– Podemos parar? Estamos há três dias a caminhar sem parar. Isto não é um salvamento, é tortura!
Alexandre apertou as têmporas. As queixas da Clara não paravam, desde que eles tinham começado a subir a montanha negra. Podiam estar um dia, pelo menos, adiantados, se as mesmas queixas não tivessem aparecido quando se encontravam no trilho dos bosques do sul. Assim que viu a primeira casa de uma aldeia, um pouco depois do bosque terminar, obrigou-os a parar. Ele esteve tentado a abandoná-la lá, se os outros não tivessem concordado e ele não necessitasse da ajuda deles.
O vento que se começou a formar deslizou por ele como gotas de chuva. Passava por eles, não ligando a quaisquer barreiras que surgiam à sua frente. O vento ultrapassava-as sempre.
Continuaram a caminhar pelo monte negro, ignorando as incessantes queixas de Clara, até à entrada de uma gruta.
"Porque é que eu decidi não trazer uma pistola, mesmo?", perguntava-se, naquele momento.

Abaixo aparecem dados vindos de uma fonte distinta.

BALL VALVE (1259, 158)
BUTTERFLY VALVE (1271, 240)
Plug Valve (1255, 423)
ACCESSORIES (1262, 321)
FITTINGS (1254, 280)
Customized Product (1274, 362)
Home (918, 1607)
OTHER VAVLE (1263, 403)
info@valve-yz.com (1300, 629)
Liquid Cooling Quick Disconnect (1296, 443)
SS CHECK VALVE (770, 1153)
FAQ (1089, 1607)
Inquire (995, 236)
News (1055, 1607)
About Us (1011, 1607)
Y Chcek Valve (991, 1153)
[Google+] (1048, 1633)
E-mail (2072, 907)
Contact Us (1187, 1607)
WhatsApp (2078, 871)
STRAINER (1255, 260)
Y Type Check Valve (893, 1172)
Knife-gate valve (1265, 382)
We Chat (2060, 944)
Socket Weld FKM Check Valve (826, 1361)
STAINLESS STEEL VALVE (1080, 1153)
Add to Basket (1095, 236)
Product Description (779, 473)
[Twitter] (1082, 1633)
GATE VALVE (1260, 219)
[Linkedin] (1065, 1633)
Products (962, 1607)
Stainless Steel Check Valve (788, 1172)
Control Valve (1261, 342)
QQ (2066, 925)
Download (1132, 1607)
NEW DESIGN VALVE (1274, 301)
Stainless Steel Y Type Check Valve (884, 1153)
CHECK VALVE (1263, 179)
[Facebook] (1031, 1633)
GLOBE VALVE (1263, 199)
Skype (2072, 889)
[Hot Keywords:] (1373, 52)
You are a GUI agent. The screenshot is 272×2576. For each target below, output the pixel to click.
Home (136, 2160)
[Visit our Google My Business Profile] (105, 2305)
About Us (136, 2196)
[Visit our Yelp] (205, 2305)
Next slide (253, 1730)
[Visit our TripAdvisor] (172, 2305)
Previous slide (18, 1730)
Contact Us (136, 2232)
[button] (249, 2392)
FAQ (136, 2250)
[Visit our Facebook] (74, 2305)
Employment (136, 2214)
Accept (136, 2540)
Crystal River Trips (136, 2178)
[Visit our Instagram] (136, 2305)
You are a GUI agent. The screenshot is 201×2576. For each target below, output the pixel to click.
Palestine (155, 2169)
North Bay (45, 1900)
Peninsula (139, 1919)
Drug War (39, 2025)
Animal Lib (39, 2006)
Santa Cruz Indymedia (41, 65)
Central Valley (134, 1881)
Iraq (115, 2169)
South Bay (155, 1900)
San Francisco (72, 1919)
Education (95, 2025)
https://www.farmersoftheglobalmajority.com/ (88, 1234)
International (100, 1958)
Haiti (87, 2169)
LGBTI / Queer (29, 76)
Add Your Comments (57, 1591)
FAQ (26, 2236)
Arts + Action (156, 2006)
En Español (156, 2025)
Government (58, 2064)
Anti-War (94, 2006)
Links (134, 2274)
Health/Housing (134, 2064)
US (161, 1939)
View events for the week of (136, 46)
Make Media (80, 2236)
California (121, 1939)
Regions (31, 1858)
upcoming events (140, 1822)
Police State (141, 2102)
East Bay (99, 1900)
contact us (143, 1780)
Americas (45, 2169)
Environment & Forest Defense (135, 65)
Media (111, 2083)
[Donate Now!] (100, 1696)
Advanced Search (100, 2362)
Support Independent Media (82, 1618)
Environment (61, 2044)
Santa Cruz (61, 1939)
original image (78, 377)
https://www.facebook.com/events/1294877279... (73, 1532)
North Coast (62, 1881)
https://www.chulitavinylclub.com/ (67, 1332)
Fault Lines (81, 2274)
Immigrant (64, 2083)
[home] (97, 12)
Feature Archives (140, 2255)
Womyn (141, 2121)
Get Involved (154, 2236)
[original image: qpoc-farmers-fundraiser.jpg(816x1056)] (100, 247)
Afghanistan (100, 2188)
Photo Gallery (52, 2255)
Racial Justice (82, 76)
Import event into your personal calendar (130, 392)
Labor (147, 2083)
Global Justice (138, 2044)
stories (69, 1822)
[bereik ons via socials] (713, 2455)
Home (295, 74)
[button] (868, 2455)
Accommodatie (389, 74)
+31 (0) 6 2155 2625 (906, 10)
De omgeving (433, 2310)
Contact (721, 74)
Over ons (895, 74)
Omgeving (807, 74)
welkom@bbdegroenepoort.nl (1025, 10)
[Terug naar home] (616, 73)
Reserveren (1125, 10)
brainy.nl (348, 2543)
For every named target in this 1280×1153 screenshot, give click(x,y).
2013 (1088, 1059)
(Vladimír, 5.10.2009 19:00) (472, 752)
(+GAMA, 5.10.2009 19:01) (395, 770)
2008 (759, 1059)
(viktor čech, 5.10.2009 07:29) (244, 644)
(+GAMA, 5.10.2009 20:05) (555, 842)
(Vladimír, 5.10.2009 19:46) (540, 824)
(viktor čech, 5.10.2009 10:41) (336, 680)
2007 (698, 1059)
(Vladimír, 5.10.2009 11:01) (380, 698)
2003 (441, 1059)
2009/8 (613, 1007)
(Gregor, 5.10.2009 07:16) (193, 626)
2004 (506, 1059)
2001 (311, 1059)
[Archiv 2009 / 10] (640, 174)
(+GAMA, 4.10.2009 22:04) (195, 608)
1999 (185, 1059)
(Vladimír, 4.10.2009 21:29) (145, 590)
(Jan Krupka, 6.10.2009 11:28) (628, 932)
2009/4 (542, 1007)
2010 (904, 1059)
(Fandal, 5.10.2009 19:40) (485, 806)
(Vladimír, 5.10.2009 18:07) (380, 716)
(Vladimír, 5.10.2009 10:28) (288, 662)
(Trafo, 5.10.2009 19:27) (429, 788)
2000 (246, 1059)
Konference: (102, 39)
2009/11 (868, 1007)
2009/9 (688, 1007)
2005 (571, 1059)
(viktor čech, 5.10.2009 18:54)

– Finalmente! – Guinchou ela.
A paisagem que os cobria tinha mudado drasticamente, saltando de campos verdes e perfumados com um belo céu azul, sem nuvens, para uma paisagem sombria, morta e coberta de cinza e do cheiro pérfido da morte.
– Isto... é nojento. – Começou ela, assim que se aproximaram o suficiente da entrada da gruta.
– Não vais começar, pois não? – Perguntou o Carlos. – Já bastaram os últimos dois quilómetros a subir. Encontrámos uma gruta, lida com isso.
Ela olhou para o irmão, chateada. Notava-se que a vontade de o eletrocutar era imensa.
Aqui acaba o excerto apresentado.